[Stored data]

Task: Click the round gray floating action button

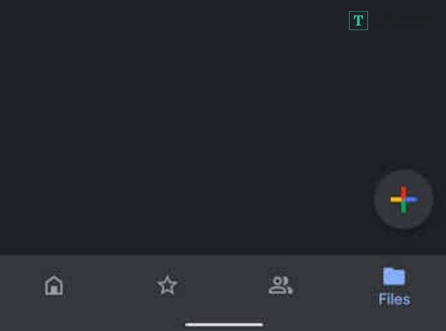Action: click(x=404, y=199)
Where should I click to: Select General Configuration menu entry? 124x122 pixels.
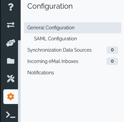click(73, 28)
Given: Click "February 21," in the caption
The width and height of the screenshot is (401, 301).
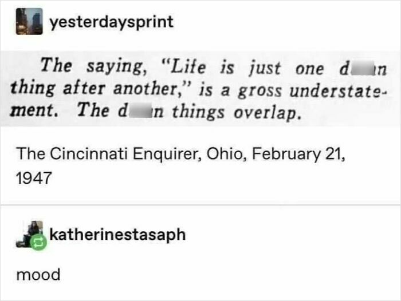Looking at the screenshot, I should pyautogui.click(x=298, y=154).
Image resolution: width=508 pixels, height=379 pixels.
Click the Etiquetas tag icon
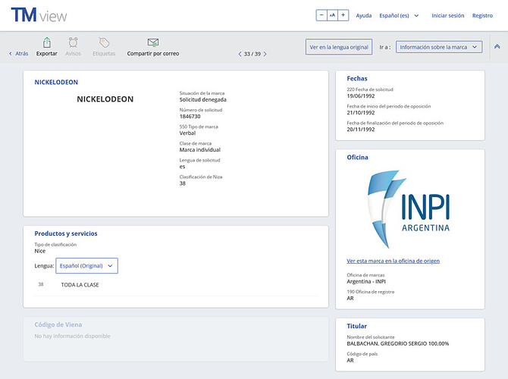coord(104,42)
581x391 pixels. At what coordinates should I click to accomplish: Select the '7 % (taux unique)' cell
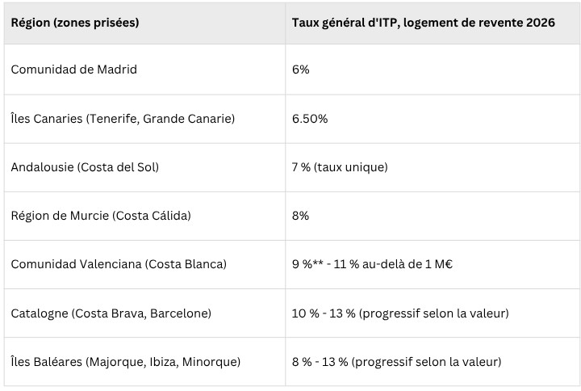433,167
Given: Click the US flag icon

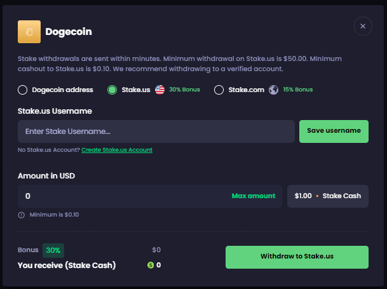Looking at the screenshot, I should pos(160,90).
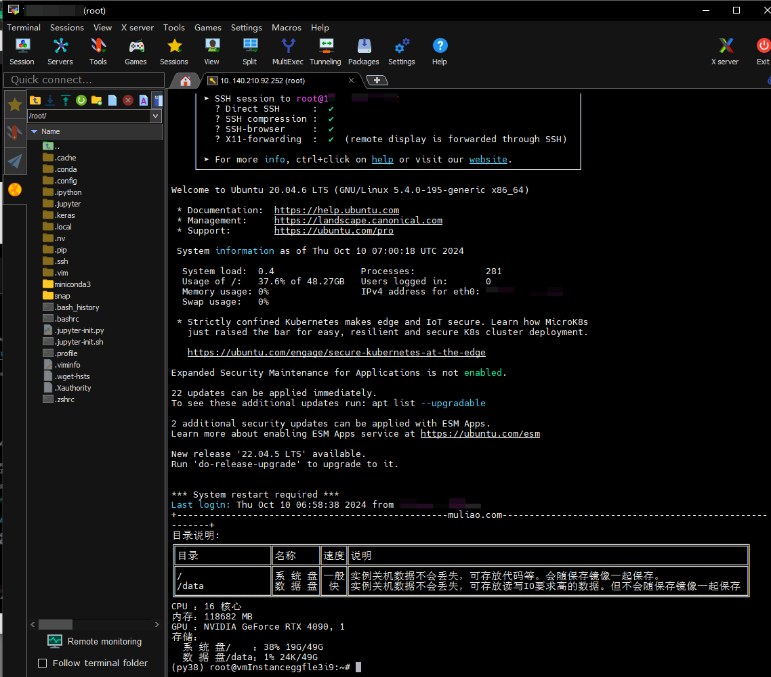Image resolution: width=771 pixels, height=677 pixels.
Task: Expand the /root/ path dropdown
Action: coord(156,116)
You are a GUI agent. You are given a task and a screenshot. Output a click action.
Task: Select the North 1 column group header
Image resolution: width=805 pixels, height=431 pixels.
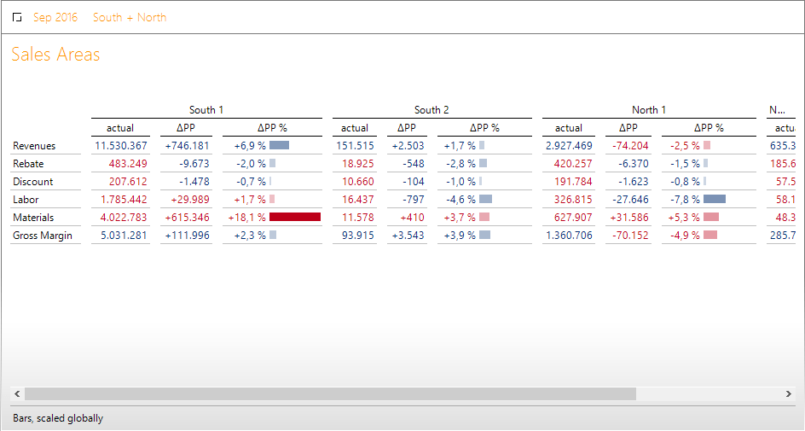pyautogui.click(x=649, y=110)

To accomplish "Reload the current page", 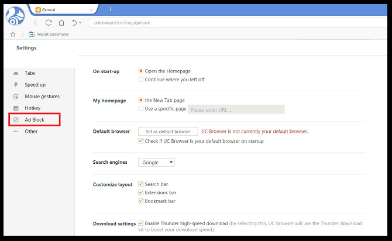I will (49, 22).
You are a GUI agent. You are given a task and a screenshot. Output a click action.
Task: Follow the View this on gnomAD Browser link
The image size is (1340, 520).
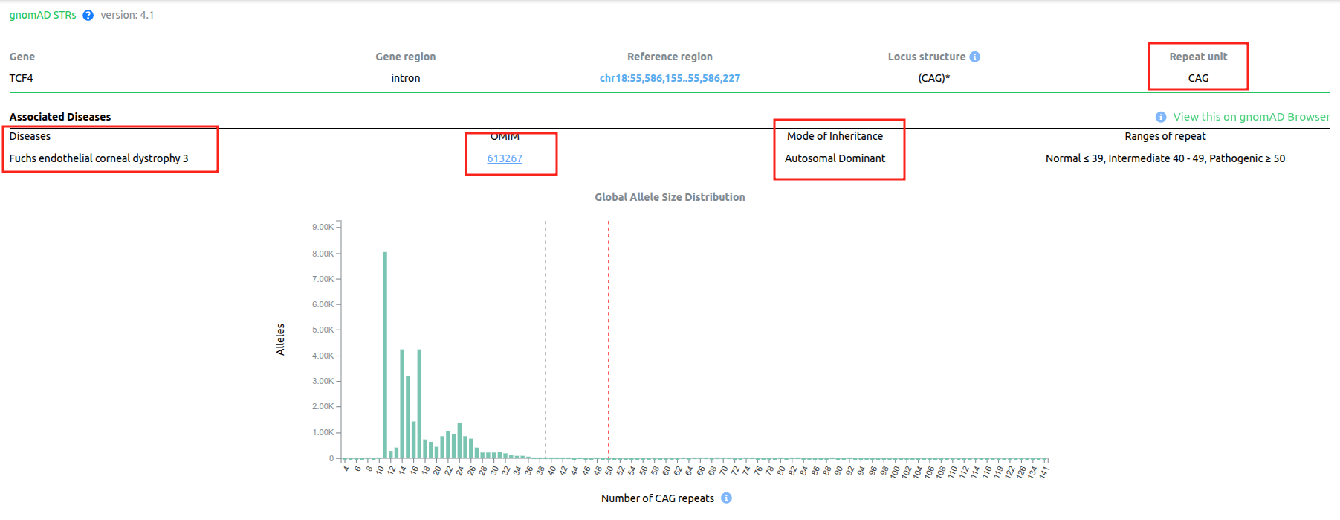[x=1251, y=117]
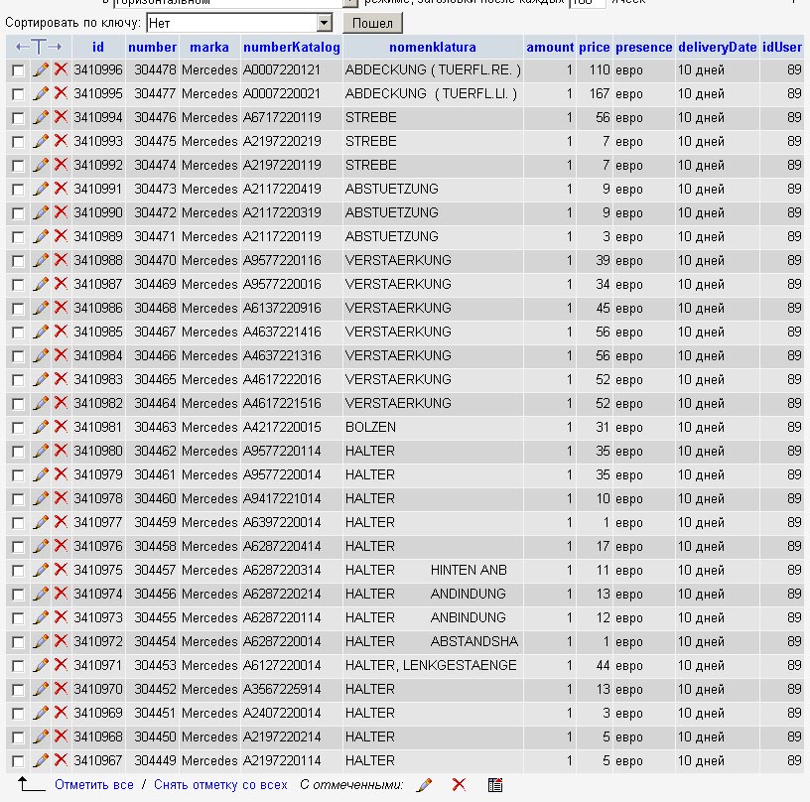Delete the HALTER, LENKGESTAENGE row
Image resolution: width=810 pixels, height=802 pixels.
pyautogui.click(x=61, y=665)
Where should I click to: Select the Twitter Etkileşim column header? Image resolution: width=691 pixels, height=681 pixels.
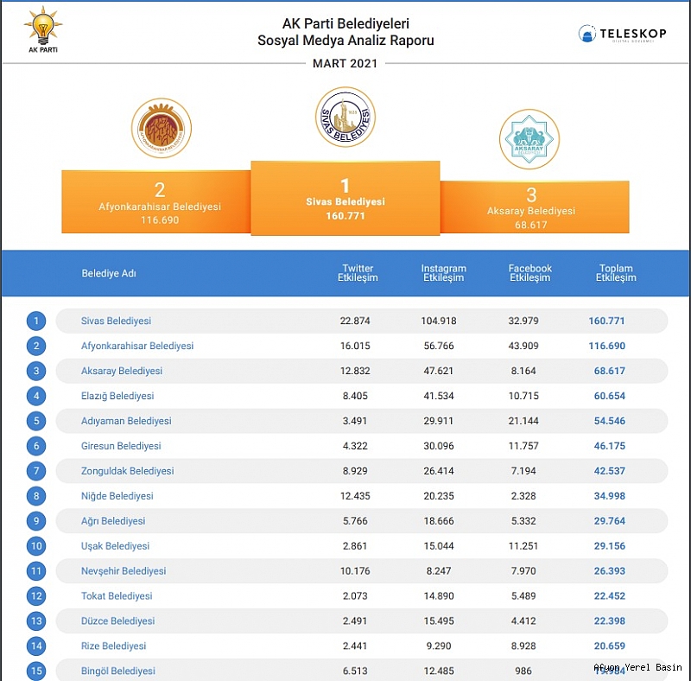pos(358,273)
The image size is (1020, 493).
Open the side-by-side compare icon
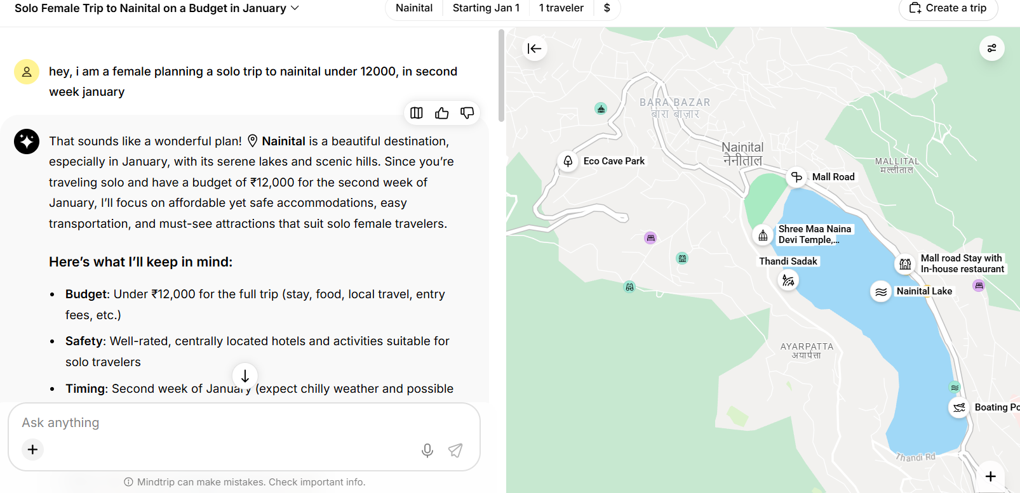click(417, 113)
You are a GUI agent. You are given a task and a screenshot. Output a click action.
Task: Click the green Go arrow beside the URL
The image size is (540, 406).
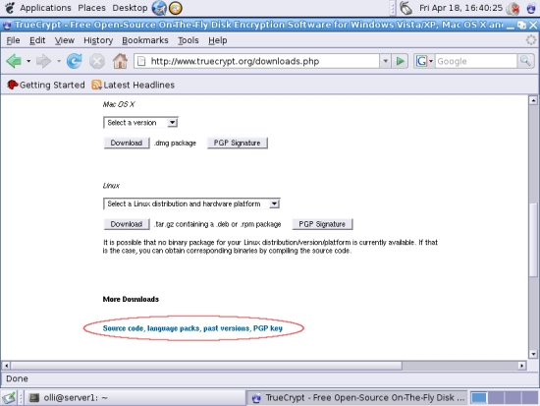400,61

## Directions for this task
No pictures belong in the copy: reproduce exactly the lines above from the one that contains "Where should I click to: Select the" through the last line of the entries.

## Solved exercise
Where should I click to: Select the Twitter Etkileşim column header? Image resolution: width=691 pixels, height=681 pixels.
pos(358,273)
The image size is (1020, 493).
Open the side-by-side compare icon
click(417, 113)
You are a GUI agent. You are given a task and a screenshot. Output a click action.
Task: Click the green Go arrow beside the URL
The image size is (540, 406).
400,61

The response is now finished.